Every time I begin to think about a particular question to investigate or topic to explore, I move quickly to, "But how will I represent this digitally?  What kind of multi-media project could I do with this topic?"  This tends to shut down my line of inquiry prematurely.

On the other hand, if I begin by choosing a particular medium in which I want to work (e.g. making a movie, creating a wiki, etc.), then I feel like the project will be too concrete, too practical, and not theoretical enough.  As we talked about a few weeks ago, how does one represent theory through images?  I don't think it's impossible, nor do I think that's exactly what I have to do, but I'm not sure I know how to begin with the "images" (in whatever form they may take).  And yet, I don't necessarily want to begin by writing a paper and then try to translate it in some way into a multi-media project.  I hope the two develop together, informing one another.

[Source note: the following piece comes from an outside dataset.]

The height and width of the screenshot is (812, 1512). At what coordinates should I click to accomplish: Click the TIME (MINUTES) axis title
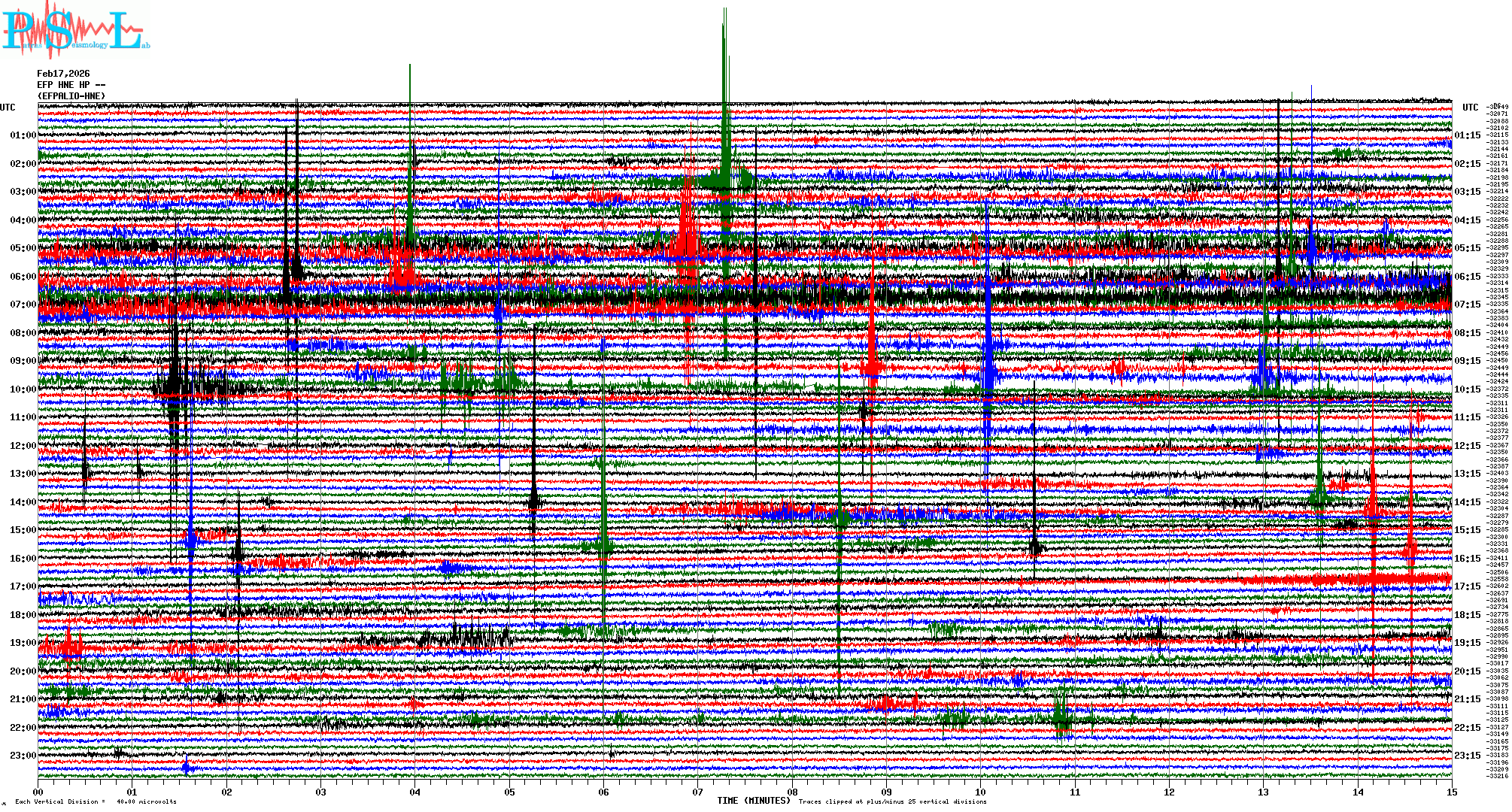click(x=753, y=801)
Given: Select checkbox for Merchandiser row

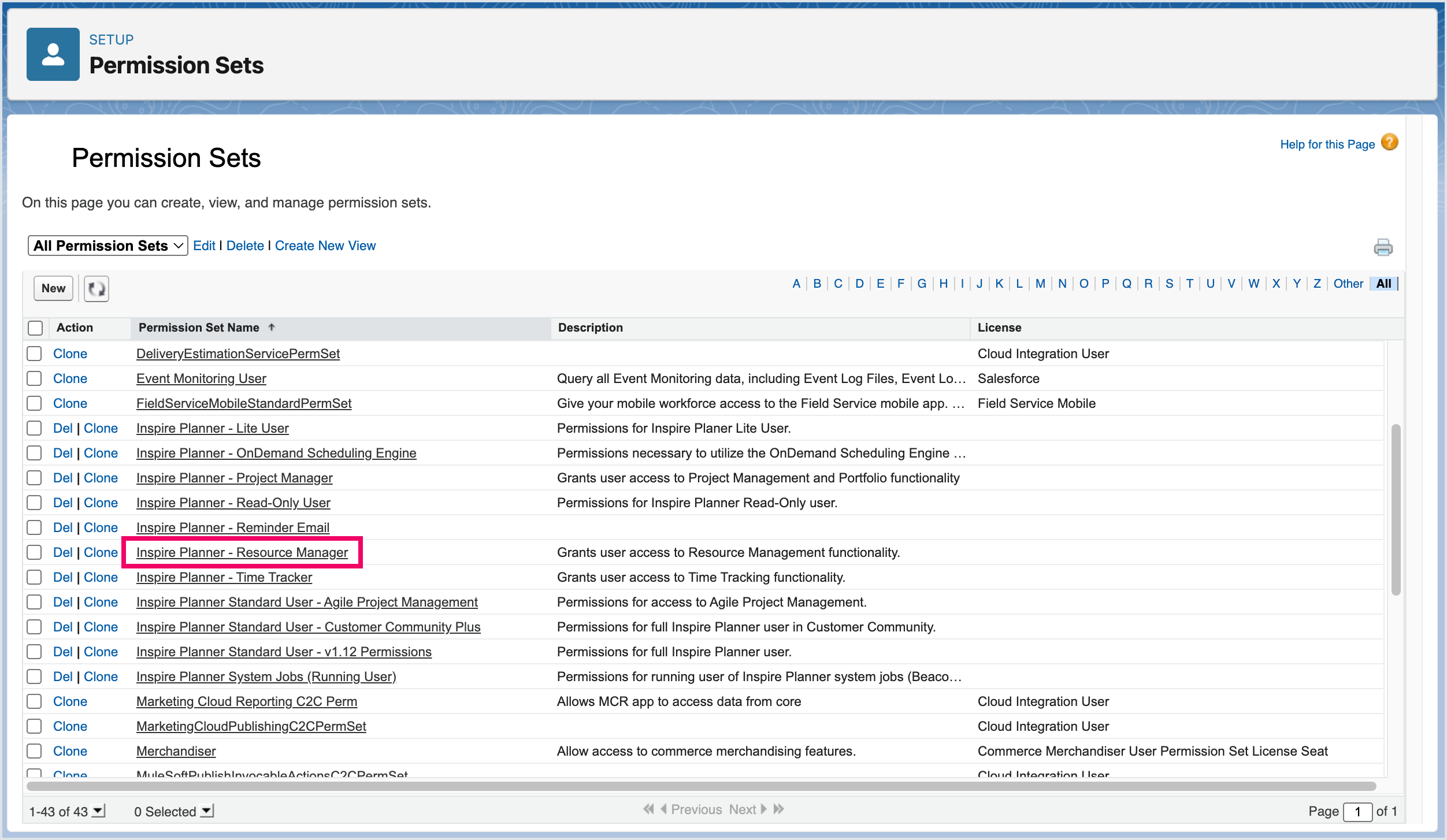Looking at the screenshot, I should point(35,751).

Ideally, I would like my project to tie into my teaching:  I always feel more invested in a project that promises to benefit my (future) students by helping me work through some aspect of composition pedagogy and reflect on my own teaching practices.  While we have been enacting some of the relationships between digitality and pedagogy - by blogging, for example - we haven't read much about this.  That's fine:  It provides some gaps for me to synthesize theories and bring in my own experience but makes it a little more challenging for me to bridge the seeming (but false?) dichotomy between theory and practice.

A few of the broad subjects I've been scribbling some notes about:

- digitizing race in the composition classroom  (e.g. How do the technologies of writing used in first-year composition reinscribe
race?)

- "thirdspace" and digitality  (e.g. In what ways does the internet constitute a thirdspace and what are the possibilities inherent in
this?)

- While I still don't have an answer, I have continued to be intrigued by the "What kind of world would you like to live in and how will/can/should digitality create this world?" question, along with its various offshoots.

1 comment:

Mathilda said...

Oh, I had something really nice written and then I got logged off the Internet. Sad day.

Basically, I was thinking about how your fears of being limited really connect with that conversation we had with Liz today about definitions and what those look like.

Also, I imagine that this is what like a NNS writer would go through as he or she is writing a paper--feeling limited in his/her thoughts by having to use English instead of his/her native language.